Oberlandesgericht Celle
Beschl. v. 17.09.2010, Az.: 6 W 150/10

Zulässigkeit eines selbständigen Beweisverfahrens hinsichtlich der Ursachen eines Sachmangels

Bibliographie

Gericht
OLG Celle
Datum
17.09.2010
Aktenzeichen
6 W 150/10
Entscheidungsform
Beschluss
Referenz
WKRS 2010, 23978
Entscheidungsname
[keine Angabe]
ECLI
ECLI:DE:OLGCE:2010:0917.6W150.10.0A

Verfahrensgang

vorgehend
LG Stade - 05.08.2010 - AZ: 2 OH 6/10

Fundstellen

  • BauR 2011, 145
  • BauR 2010, 2166
  • MDR 2011, 385
  • NJW-Spezial 2010, 653
  • PA 2010, 183

Amtlicher Leitsatz

Der Antragsteller des selbständigen Beweisverfahrens muss, um die sachverständige Begutachtung von Ursachen eines Sachmangels zu erreichen, lediglich vortragen, die Ursachen seien ihm nicht bekannt.

* * * * *

» Kurze Aufgabe 1
Gib aus den Datensätzen die Zeilen unverändert wieder, angefangen bei der Zeile mit "Notify me of follow-up" bis einschließlich der Zeile mit "BUY FOR $12 (59, 118)".

» Angezeigte Daten

* * * * *

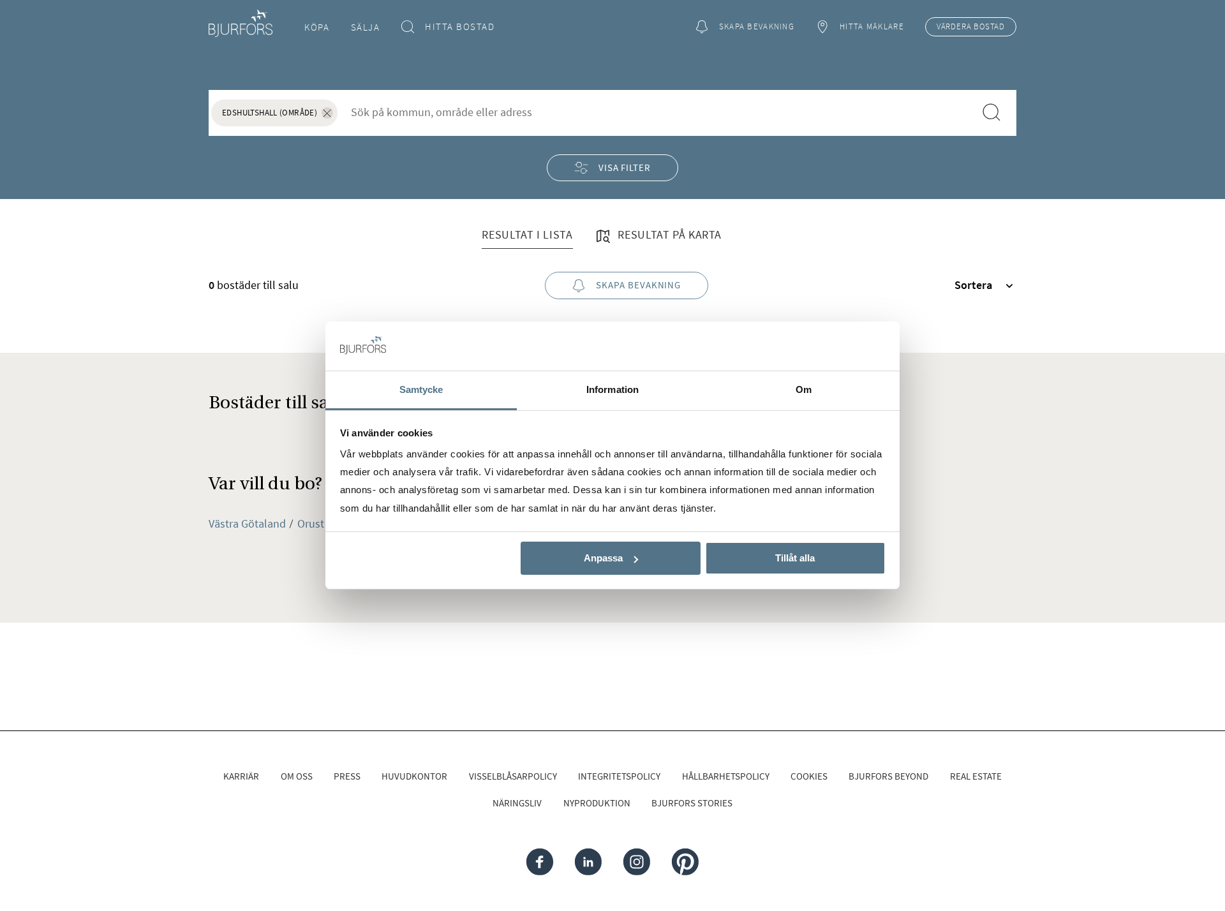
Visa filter (624, 167)
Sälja (365, 27)
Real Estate (976, 776)
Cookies (809, 776)
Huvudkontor (414, 776)
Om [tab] (804, 389)
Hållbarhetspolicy (725, 776)
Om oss (297, 776)
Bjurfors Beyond (888, 776)
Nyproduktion (596, 803)
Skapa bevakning (756, 26)
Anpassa (603, 557)
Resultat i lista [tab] (527, 234)
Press (347, 776)
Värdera (971, 26)
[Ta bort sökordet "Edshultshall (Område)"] (327, 113)
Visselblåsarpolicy (513, 776)
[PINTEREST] (684, 861)
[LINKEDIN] (588, 861)
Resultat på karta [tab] (668, 234)
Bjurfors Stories (691, 803)
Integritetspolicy (619, 776)
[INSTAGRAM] (636, 861)
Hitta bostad (459, 26)
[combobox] (655, 112)
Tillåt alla (795, 557)
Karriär (241, 776)
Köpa (316, 27)
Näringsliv (517, 803)
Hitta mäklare (872, 26)
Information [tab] (612, 389)
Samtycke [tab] (421, 389)
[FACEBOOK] (539, 861)
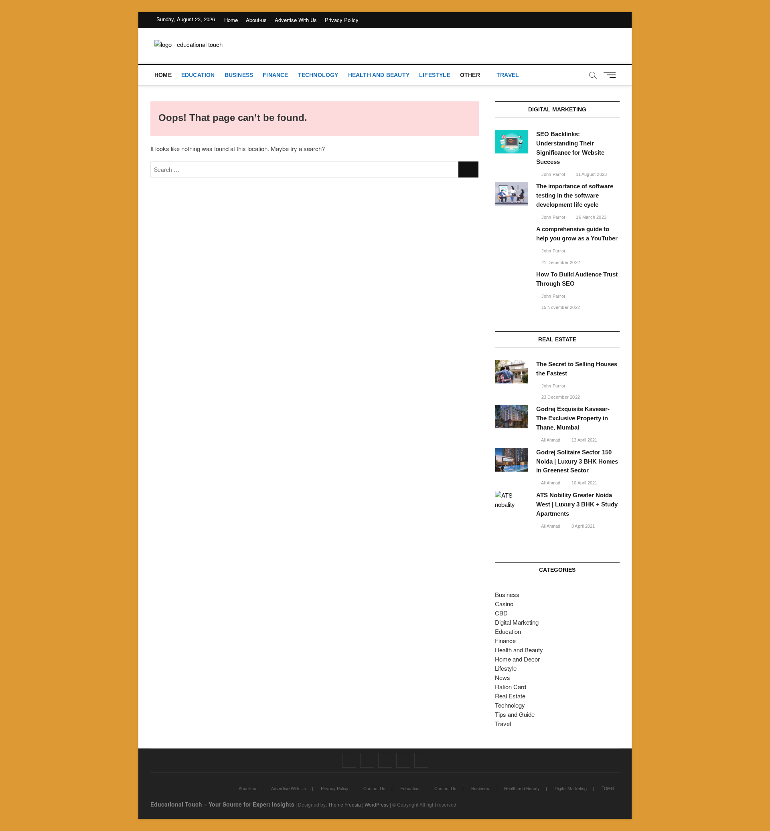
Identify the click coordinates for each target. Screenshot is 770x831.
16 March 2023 (590, 217)
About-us (256, 20)
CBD (501, 613)
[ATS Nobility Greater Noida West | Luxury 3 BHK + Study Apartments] (511, 500)
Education (198, 75)
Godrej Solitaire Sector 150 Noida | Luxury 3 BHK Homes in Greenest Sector (577, 461)
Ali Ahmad (550, 440)
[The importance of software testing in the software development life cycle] (511, 194)
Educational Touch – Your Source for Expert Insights (222, 804)
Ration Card (510, 686)
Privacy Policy (342, 20)
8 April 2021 (582, 526)
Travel (507, 75)
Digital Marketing (517, 622)
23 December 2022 (560, 397)
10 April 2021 (584, 482)
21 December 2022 (560, 262)
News (502, 677)
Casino (504, 603)
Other (470, 75)
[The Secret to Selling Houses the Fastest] (511, 371)
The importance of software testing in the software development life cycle (574, 195)
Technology (318, 75)
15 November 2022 (560, 307)
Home (231, 20)
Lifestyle (434, 75)
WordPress (377, 804)
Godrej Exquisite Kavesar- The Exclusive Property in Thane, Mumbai (573, 418)
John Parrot (552, 174)
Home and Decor (517, 659)
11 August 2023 (591, 174)
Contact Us (374, 788)
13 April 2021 (584, 440)
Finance (275, 75)
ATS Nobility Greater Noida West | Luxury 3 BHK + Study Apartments (577, 504)
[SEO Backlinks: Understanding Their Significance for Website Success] (511, 141)
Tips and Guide (515, 714)
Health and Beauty (378, 75)
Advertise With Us (296, 20)
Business (239, 75)
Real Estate (510, 696)
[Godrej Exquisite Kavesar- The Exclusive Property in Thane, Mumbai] (511, 416)
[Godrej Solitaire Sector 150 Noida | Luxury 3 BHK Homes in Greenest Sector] (511, 460)
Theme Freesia (344, 804)
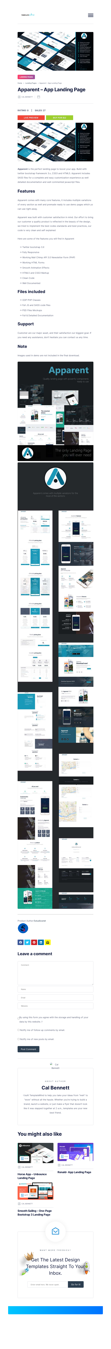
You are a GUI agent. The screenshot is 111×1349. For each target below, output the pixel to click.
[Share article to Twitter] (27, 942)
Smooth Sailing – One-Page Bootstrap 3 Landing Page (35, 1212)
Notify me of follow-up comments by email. (42, 1030)
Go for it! (75, 1284)
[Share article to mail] (48, 942)
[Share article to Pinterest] (34, 942)
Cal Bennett (27, 97)
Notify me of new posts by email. (37, 1039)
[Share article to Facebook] (21, 942)
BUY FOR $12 (59, 118)
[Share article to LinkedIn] (41, 942)
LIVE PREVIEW (31, 118)
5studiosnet (40, 920)
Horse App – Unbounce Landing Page (32, 1176)
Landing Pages (26, 77)
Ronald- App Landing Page (74, 1172)
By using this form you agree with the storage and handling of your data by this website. (53, 1019)
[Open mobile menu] (89, 15)
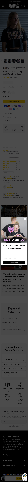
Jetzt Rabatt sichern (14, 262)
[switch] (25, 480)
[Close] (25, 219)
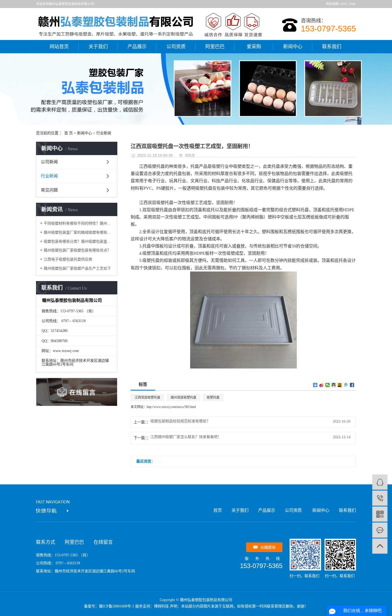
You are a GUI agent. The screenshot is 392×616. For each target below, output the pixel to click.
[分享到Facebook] (352, 385)
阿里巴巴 (215, 46)
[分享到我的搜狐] (340, 385)
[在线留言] (379, 530)
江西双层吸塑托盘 (156, 202)
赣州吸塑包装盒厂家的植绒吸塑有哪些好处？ (78, 232)
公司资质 (176, 46)
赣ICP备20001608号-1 (116, 606)
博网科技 (161, 606)
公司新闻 (49, 162)
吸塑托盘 (213, 397)
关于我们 (98, 46)
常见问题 (49, 190)
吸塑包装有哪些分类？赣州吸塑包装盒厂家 (78, 242)
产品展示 (137, 46)
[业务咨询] (379, 482)
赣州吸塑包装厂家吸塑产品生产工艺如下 (77, 268)
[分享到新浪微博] (321, 385)
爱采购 (254, 46)
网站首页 (59, 46)
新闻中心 (292, 46)
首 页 (68, 133)
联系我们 (331, 46)
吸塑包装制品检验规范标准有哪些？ (180, 421)
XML (352, 4)
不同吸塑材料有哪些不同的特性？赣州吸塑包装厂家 (78, 223)
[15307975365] (379, 498)
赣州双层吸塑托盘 (183, 397)
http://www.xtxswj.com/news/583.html (171, 407)
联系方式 (45, 542)
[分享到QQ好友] (333, 385)
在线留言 (103, 542)
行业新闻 (103, 133)
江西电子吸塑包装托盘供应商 (68, 259)
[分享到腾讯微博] (346, 385)
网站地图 (332, 4)
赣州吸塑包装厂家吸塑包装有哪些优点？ (77, 250)
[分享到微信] (327, 385)
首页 (217, 510)
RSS (344, 4)
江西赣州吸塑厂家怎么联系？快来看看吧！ (185, 437)
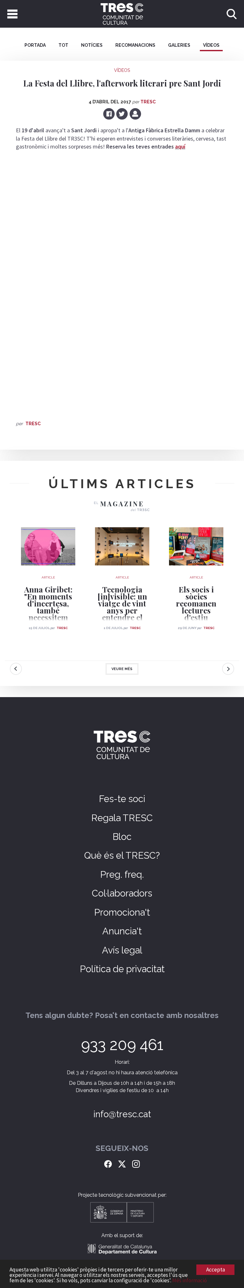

* * * * *

» Kurze Aufgabe 2
Zähl alle Fundstellen auf, die der Auszug zum Beschluss des OLG Celle nennt.

» Ergebnis 1
Notify me of follow-up comments by email. (42, 1030)
Go for it! (75, 1284)
[Share article to mail] (48, 942)
[Share article to Pinterest] (34, 942)
Cal Bennett (27, 97)
Notify me of new posts by email. (37, 1039)
[Share article to Facebook] (21, 942)
BUY FOR $12 (59, 118)

» Ergebnis 2
BauR 2011, 145
BauR 2010, 2166
MDR 2011, 385
NJW-Spezial 2010, 653
PA 2010, 183